Sedlácková L, Průcha M, Dostál M

机构信息

Oddĕlení klinické biochemie, hematologie a imunologie, Nemocnice Na Homolce, Praha.

出版信息

Epidemiol Mikrobiol Imunol. 2005 Apr;54(2):54-61.

Abstract

BACKGROUND

Sepsis is a serious disease with a high case fatality rate. A variety of changes in the host immune responsiveness are observed in the pathogenesis of sepsis, ranging from detrimental hyperinflammation to profound immunoparalysis, i.e. acquired immunodeficiency.
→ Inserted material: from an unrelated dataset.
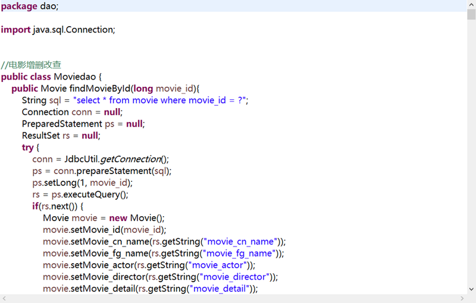Image resolution: width=476 pixels, height=303 pixels.
Task: Click the 'if(rs.next())' statement
Action: point(55,206)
The level of monocyte HLA-DR expression reflects the functional status of monocytes as antigen-presenting cells and granulocyte CD64 expression is also indicative of infectious inflammation.

MATERIAL AND METHODS

Monocyte HLA-DR expression and granulocyte CD64 expression were measured in 49 septic patients and 30 healthy controls using flow cytometry focused on three parameters: positive cell percentage, mean fluorescence intensity and quantitation of antibodies bound per cell (QuantiBRITE).

RESULTS

The significance of both monocyte HLA-DR expression and granulocyte CD64 expression in septic patients was confirmed. Monocyte HLA-DR dramatically decreases in septic patients compared to controls, is one of the prognostic factors and correlates with C-reactive protein. In contrast, granulocyte CD64 sharply rises in patients with sepsis and correlates with mediators of systemic inflammation (procalcitonin - PCT), proinflammatory mediators (interleukin-6 - IL-6, lipopolysaccharide binding protein - LBP) and anti-inflammatory cytokines (interleukin-10 - IL10).

CONCLUSION

Quantitative monocyte HLA-DR expression and granulocyte CD64 expression are useful indicators in septic patients when considered along with the panel of other markers, monitored over a period of time and in the context of the clinical course of sepsis.

摘要

背景

脓毒症是一种病死率很高的严重疾病。在脓毒症发病机制中可观察到宿主免疫反应性发生多种变化,从有害的过度炎症反应到严重的免疫麻痹,即获得性免疫缺陷。单核细胞 HLA - DR 表达水平反映了单核细胞作为抗原呈递细胞的功能状态,而粒细胞 CD64 表达也可指示感染性炎症。

材料与方法

采用流式细胞术,针对阳性细胞百分比、平均荧光强度和每个细胞结合抗体的定量(QuantiBRITE)这三个参数,对 49 例脓毒症患者和 30 例健康对照者检测单核细胞 HLA - DR 表达和粒细胞 CD64 表达。

结果

脓毒症患者单核细胞 HLA - DR 表达和粒细胞 CD64 表达的意义均得到证实。与对照组相比,脓毒症患者单核细胞 HLA - DR 显著降低,是预后因素之一且与 C 反应蛋白相关。相反,脓毒症患者粒细胞 CD64 急剧升高,并与全身炎症介质(降钙素原 - PCT)、促炎介质(白细胞介素 - 6 - IL - 6、脂多糖结合蛋白 - LBP)和抗炎细胞因子(白细胞介素 - 10 - IL10)相关。

结论

当与其他标志物组合,并在一段时间内结合脓毒症临床病程进行监测时,单核细胞 HLA - DR 表达定量和粒细胞 CD64 表达定量对脓毒症患者是有用的指标。